(2.1) How to represent relationship of two categorical variables?
Graphical representation: bar graphs
Numerical representation: two-way tables, conditional relative frequencies
(2.1) How to represent relationship of two quantitative variables?
Graphical reps: scatterplots
Numerical reps: correlation, linear regression, coefficient of determination
(2.2) How to determine if there is association between the two categorical variables?
If distributions are not the same in each group, there is an association between the two variables
(2.2) How to make graphical displays to show relationship of two categorical variables?
Side-by-side graph, segmented bar graph, mosaic plot
(2.3) How to use summary statistics to determine if there is association between two categorical variables?
If distribution of conditional relative frequencies are not the same for all groups, then there is association
(2.4) Explanatory and Response variables
Explanatory (x) variables predict or 'explain' trends in the response (y) variable
(2.4) Form & Unusual Features
Form can be linear or non linear. Unusual features can be clusters or apparent outliers.
(2.4) Strength and Direction
(2.4) When describing relationships between two quantitative variables include what?
Should include direction, form, strength, unusual features, context
(2.5) Is Correlation = Causation?
Correlation ≠ causation
(2.5) Relationship between magnitude of correlation coefficient and strength of linear relationship?
When r is closer to 0 its weaker, when its closer to -1 or 1 it is stronger
(2.5) Sign of correlation coefficient and direction of a linear relationship?
When r is negative, direction is negative.
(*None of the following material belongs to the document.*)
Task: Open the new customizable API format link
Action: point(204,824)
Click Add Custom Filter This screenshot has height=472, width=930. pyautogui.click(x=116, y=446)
When r is positive, direction is positive.
(2.5) What to watch out for in correlation and causation?
Beware of other variables, as well as coincidental correlations
(2.6) Linear Regression Model Formula?
ŷ= a + bx
ŷ = predicted y-value
a = y-intercept
b = slope
(2.6) Problems of extrapolation?
Extrapolation is dangerous since trends may not continue.
(2.7) Residual formula?
y - ŷ
where y is the actual value and ŷ is the predicted value
(2.7) Residual Values and Linear Model Fit
'Apparent randomness', centering at zero = good sign of model fit
Patterns = bad sign for model fit
(2.7) What do positive and negative residual values indicate?
Positive residual values = Under-prediction
Negative residual values = Over-prediction
(2.9) How do you assess the effectiveness of transformations?
By seeing if patterns in the residual plots were reduced
By seeing if the r2 values increased